I even “invested” in a new camera backpack too. A nice Thinktank Streetwalker Pro which seems perfect for the gear I plan to bring. When I travel on planes and through cities, I go light with a small messenger style bag and mirrorless cameras. This trip is different. We’re going by car (minivan actually) and it’s going to be packed to the gills with everyone’s photo gear. We’re supposed to be hiking too, which got me a little concerned. Remember that bit about never being in the country?
I’m going to say it right here, before the trip, that my gear selection might be a colossal mistake. But, I’m doing it. I’m taking 5 cameras! Crazy right? I know. And not all of them are the small mirrorless variety.
First up, I’m bringing my Canon 6D with the 24-105mm f4 lens. It’s my highest quality digital camera and I’m going to use it for landscapes. I also have an old manual focus Tokina 19 – 35mm which I’ll use for night, wide-angle shooting. Big Bend is supposed to have the darkest skies in the continental U.S., I want to shoot the Milky Way. Oh, did I mention that I’ve only seen the Milky Way once or twice in my life? Stargazing in NYC, not good.
I said in my previous post that I’m getting into Medium Format Film. So, I’m also taking my Mamiya 645E with 3 prime lenses. I now have a 55mm, a 80mm and a 150mm. In 35mm terms, they equate to a 35mm, 50mm and 93mm focal lengths. I’m really curious how medium format film compares to my full frame (digital) Canon 6D. How are the colors? The detail? I think Big Bend will be a wonderful landscape test for both cameras.
I’m also bringing my Nikon 35Ti compact film camera. I get to shoot it along side the big film camera — with the same film. Kodak Portra 400, which I always use and Fujifilm Velvia 100 slide film, which I’ve never shot. Slide film is more challenging than negative film so I’ll see how that goes.
I’m taking my ultra compact Pentax Q7 system with 3 lenses. I’ll have the 40mm equivalent prime but also the 18 – 28mm and 70 – 210mm equivalent zoom lenses. The entire system weighs a mere 1 pound. Ironically, I’m going to have the most reach and flexibility with the lightest system. It will be fun to document the trip and I might even use it for landscapes.

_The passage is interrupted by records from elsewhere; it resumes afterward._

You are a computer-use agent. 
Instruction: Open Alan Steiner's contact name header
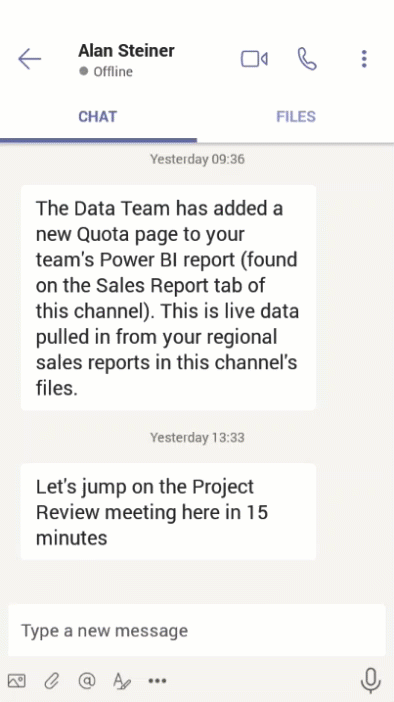(126, 51)
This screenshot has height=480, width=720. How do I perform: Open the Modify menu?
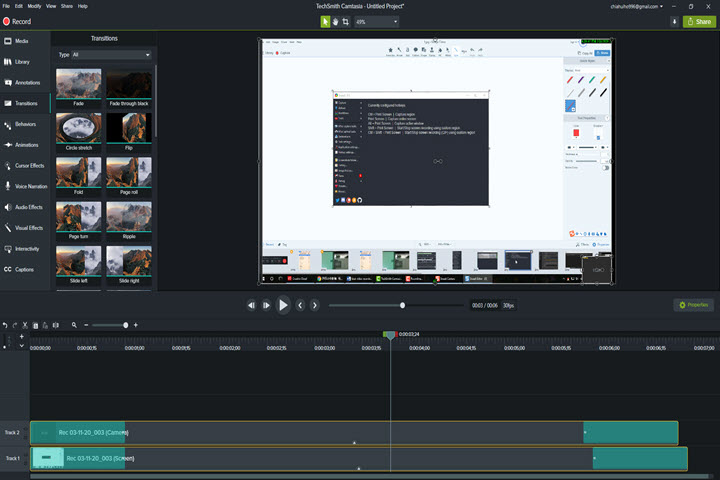coord(35,6)
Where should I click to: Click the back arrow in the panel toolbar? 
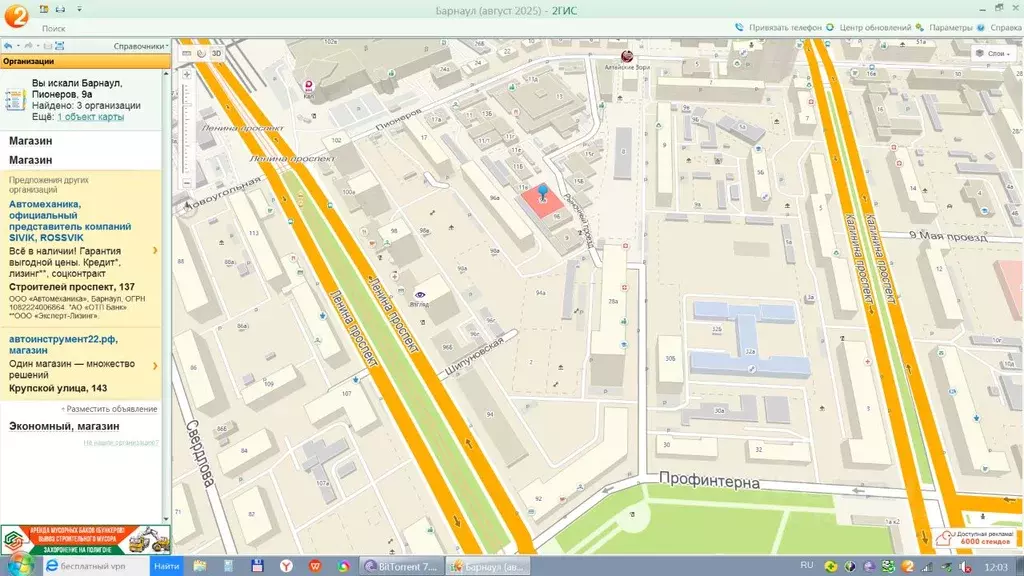click(8, 46)
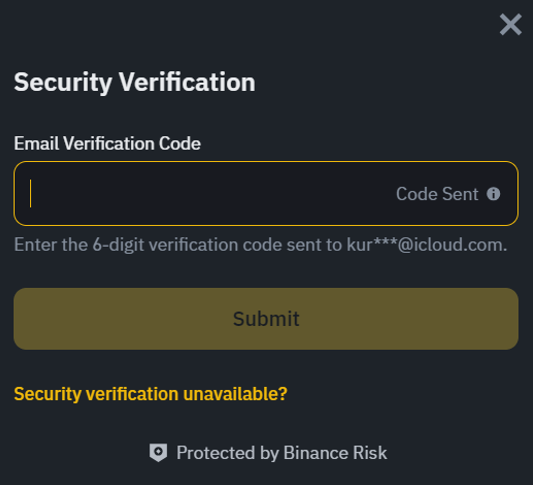Show code-sent details via the info icon
This screenshot has height=485, width=533.
click(x=493, y=194)
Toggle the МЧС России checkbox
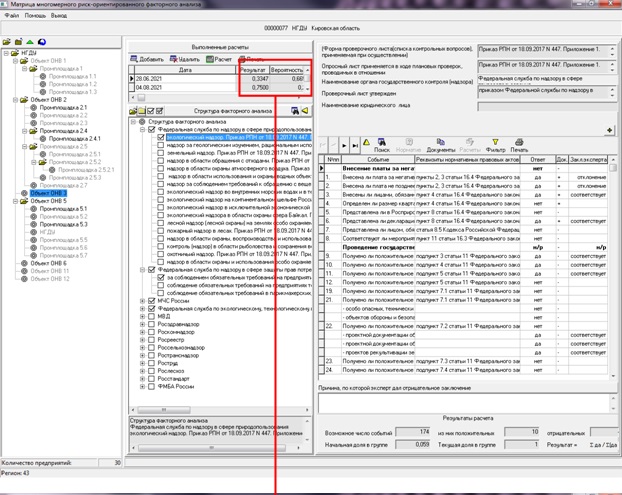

Finally, I’m bringing the Olympus OM-D E-M10. Charles from Olympus let me use it along with the wide-angle lens. I’m going to do something special with it, which I’ll talk about after the trip. It will be neat if it actually works.
So there you have it. My crazy kit for my first ever landscape excursion. I won’t hike with all my gear but with tripod and water, the backpack is still going to be 20 pounds. Much more than I’m used to carrying since I’m usually a light and nimble mirrorless guy. We’ll see. As I get tired, I might shed gear on subsequent hikes.
Wish me luck, I should be back Sunday.